Problem:
Extract from the entries below, exactly as given, only the lines from the line containing "Screen dimensions: 1249x694" to the line containing "This screenshot has width=1517, height=736.", both lines included.

Records for this task:
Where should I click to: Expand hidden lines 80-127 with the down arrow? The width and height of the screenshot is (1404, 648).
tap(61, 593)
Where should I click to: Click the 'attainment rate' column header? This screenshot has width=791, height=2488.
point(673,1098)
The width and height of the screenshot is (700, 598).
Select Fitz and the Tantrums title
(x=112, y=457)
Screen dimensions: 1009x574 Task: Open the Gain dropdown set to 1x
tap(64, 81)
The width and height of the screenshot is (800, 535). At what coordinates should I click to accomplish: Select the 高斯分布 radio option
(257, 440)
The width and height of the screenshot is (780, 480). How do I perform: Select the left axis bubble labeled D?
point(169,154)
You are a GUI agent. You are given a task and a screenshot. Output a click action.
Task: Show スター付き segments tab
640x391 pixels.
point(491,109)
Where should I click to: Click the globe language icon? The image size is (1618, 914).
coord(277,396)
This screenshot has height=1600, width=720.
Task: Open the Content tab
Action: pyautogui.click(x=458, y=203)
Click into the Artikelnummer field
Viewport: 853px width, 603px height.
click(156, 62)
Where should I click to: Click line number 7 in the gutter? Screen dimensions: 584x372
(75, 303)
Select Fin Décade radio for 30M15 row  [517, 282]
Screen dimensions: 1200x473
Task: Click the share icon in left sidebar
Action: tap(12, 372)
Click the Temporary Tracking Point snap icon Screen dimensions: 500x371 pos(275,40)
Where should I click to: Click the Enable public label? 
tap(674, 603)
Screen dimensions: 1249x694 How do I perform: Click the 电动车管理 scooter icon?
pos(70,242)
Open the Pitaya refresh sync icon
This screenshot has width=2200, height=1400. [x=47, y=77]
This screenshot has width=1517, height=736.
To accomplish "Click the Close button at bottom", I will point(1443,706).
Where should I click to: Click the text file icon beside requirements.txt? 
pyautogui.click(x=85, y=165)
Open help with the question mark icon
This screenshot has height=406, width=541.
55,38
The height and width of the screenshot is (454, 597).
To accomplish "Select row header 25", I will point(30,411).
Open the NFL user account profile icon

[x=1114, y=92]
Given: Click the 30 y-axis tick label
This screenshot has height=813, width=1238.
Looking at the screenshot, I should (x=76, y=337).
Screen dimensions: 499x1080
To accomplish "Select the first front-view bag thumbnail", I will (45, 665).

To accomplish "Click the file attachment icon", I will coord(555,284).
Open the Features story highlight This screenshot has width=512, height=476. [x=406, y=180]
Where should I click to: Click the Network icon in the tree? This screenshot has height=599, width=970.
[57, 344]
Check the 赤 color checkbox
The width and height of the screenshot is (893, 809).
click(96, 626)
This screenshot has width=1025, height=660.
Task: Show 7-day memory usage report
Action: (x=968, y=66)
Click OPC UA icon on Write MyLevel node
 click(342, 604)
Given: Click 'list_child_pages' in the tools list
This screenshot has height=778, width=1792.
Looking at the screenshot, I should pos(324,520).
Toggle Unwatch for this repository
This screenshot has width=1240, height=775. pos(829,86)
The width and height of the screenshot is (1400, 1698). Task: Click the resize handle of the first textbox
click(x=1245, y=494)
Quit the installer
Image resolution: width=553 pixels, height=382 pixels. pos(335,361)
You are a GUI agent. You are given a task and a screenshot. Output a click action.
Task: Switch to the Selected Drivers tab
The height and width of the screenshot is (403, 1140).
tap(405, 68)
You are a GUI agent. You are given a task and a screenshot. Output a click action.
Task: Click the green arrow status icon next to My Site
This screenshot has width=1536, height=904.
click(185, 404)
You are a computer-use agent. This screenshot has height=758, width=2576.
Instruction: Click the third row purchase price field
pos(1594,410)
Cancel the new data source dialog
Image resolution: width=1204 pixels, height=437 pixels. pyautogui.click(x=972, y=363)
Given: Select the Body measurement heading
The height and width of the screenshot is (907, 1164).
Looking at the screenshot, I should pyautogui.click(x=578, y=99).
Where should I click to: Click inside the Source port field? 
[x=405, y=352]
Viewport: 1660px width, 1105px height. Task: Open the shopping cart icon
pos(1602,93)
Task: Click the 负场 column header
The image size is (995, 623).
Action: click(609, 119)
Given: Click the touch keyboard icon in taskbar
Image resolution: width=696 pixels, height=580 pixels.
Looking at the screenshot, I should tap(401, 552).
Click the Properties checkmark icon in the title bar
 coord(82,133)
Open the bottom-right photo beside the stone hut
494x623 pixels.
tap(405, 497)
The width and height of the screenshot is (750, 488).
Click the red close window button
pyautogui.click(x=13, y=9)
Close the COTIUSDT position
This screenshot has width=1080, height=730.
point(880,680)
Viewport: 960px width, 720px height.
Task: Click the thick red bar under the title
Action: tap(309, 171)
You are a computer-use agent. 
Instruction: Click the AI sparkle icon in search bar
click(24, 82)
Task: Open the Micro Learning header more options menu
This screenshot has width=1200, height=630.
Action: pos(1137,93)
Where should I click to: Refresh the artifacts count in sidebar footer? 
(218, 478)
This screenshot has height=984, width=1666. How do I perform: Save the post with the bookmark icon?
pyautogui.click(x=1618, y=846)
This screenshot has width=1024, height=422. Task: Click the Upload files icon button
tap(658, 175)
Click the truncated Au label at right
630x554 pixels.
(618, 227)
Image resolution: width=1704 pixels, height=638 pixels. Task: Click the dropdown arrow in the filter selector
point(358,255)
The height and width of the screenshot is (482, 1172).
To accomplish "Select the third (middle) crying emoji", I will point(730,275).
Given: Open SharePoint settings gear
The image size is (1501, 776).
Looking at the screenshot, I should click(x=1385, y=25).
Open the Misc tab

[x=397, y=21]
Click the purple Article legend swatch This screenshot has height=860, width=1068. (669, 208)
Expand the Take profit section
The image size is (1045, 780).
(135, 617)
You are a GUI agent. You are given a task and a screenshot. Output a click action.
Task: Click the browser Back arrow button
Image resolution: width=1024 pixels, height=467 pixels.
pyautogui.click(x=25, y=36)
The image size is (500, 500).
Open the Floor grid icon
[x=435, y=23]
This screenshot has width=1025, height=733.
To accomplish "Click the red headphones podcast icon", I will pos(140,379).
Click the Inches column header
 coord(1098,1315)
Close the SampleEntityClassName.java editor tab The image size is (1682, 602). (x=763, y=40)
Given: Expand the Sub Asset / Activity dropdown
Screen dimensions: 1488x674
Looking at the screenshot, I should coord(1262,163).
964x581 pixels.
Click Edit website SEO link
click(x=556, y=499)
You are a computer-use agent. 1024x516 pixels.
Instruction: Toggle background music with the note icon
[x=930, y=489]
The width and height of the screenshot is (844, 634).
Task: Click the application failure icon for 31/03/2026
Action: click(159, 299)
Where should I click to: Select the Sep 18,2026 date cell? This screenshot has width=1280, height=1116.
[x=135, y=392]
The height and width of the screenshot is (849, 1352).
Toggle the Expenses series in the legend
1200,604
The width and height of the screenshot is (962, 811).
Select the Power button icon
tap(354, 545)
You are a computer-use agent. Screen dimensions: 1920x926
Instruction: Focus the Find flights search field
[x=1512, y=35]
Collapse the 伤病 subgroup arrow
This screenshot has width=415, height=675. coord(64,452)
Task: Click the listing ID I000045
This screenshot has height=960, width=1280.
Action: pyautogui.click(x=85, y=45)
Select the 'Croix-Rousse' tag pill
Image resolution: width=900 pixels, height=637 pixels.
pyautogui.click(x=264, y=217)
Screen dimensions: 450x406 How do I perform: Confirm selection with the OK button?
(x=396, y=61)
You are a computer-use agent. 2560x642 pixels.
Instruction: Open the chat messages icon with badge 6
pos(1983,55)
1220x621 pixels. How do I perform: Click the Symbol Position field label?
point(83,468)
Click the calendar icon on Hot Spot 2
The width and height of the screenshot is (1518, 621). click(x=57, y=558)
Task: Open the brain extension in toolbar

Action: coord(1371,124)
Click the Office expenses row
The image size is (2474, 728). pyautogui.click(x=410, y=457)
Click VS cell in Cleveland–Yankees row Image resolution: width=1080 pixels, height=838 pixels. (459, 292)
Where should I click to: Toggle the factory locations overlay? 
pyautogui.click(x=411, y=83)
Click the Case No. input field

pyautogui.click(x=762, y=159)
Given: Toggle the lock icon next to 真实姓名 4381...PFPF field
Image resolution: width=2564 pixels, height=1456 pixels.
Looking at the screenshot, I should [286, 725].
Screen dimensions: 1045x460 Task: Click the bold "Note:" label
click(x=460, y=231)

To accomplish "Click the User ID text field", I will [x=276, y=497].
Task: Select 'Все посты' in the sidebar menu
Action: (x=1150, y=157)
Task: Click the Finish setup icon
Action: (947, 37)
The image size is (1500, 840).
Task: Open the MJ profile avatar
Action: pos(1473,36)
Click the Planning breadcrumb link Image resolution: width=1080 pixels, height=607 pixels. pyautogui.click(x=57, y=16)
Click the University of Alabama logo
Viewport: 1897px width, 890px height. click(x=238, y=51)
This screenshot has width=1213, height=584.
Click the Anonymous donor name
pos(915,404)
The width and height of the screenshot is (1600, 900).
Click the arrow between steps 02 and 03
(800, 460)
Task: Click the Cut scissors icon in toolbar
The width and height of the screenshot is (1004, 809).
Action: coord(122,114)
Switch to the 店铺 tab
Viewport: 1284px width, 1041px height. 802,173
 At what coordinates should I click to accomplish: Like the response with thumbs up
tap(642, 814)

Answer to the problem:
Screen dimensions: 1249x694 How do I perform: Click the 电动车管理 scooter icon?
pos(70,242)
Open the Pitaya refresh sync icon
This screenshot has width=2200, height=1400. [x=47, y=77]
This screenshot has width=1517, height=736.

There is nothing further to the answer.